Diane Granbery, president of the Wichita-Archer Retired Teachers, says, "This year they're funding it for the full amount, but in 2013 they will not. They will cut it by 50 percent. Most likely the premiums on our insurance through the teacher retirement system will go up."
Retirees say they're afraid the burden of making up for that loss in funding will fall on their shoulders.
Tim Lee, executive director for the Texas Retired Teacher's Association, says, "Medical costs are going up, administrative costs are going up, just like everything else in the country. Costs are going up and revenues are not."
Some retirees, like Granbery, say they're main concern is how older retirees would be able to afford an increase in insurance premiums.
"You know, when you're in your 70's or tapping the door on 80, where are you going to get part time employment to help pay for those additional premiums?"

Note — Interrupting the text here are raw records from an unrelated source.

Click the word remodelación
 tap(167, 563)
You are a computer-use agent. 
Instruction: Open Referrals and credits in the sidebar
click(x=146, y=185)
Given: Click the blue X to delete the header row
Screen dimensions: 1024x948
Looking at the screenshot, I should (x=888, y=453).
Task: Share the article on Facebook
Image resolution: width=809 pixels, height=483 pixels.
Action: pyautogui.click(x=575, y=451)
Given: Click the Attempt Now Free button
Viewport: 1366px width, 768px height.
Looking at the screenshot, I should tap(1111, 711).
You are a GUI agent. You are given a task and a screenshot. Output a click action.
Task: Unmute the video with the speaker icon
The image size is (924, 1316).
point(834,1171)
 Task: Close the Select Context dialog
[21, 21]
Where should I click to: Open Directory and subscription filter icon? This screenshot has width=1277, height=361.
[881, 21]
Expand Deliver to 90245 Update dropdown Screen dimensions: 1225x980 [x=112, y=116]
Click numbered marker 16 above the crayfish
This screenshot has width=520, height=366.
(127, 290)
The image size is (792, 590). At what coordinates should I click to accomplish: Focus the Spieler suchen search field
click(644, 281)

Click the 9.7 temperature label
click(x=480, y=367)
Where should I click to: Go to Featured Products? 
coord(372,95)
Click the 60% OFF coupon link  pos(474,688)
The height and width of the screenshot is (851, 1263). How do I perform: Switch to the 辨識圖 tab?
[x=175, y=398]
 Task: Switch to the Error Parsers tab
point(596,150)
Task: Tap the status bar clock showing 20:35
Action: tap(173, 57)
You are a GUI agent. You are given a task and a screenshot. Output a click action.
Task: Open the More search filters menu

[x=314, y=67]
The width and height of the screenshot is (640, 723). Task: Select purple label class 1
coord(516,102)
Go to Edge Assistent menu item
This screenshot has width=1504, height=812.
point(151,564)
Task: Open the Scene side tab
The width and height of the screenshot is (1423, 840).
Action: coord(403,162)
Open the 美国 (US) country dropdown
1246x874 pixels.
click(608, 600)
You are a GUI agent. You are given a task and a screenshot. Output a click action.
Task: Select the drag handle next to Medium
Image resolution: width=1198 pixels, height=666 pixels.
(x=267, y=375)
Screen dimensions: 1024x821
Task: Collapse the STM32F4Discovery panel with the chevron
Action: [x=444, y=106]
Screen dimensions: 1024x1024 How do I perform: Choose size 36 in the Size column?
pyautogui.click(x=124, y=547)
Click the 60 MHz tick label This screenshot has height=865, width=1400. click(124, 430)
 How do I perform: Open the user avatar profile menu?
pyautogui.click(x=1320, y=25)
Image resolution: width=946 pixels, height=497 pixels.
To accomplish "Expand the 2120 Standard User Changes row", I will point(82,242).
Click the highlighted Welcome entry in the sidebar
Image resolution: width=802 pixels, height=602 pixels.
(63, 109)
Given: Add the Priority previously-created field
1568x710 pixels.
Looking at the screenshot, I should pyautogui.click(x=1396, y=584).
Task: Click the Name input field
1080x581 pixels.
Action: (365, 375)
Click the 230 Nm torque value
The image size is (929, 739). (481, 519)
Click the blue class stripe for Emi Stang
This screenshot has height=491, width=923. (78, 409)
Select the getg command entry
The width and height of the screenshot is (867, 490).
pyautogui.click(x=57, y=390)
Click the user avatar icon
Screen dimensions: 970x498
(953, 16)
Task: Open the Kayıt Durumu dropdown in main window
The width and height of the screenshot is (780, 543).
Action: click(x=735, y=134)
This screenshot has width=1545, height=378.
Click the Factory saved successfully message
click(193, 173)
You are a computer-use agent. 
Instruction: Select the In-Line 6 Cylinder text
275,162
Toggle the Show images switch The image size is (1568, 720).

The legislature will consider several options to try to keep the fund afloat, including increasing contributions from employees and school districts.
Many say though, that's not likely, especially since many educators have had few pay raises in recent years.
"I believe that where we're heading is that some of this burden, a lot of the burden, will have to fall back on the legislature to restore some of the funding that was cut in the last legislative session," Lee says.
Teacher Retirement System officials will complete a study of how the fund is being used and funded by Sept. 1.
They'll then submit their findings to the legislature.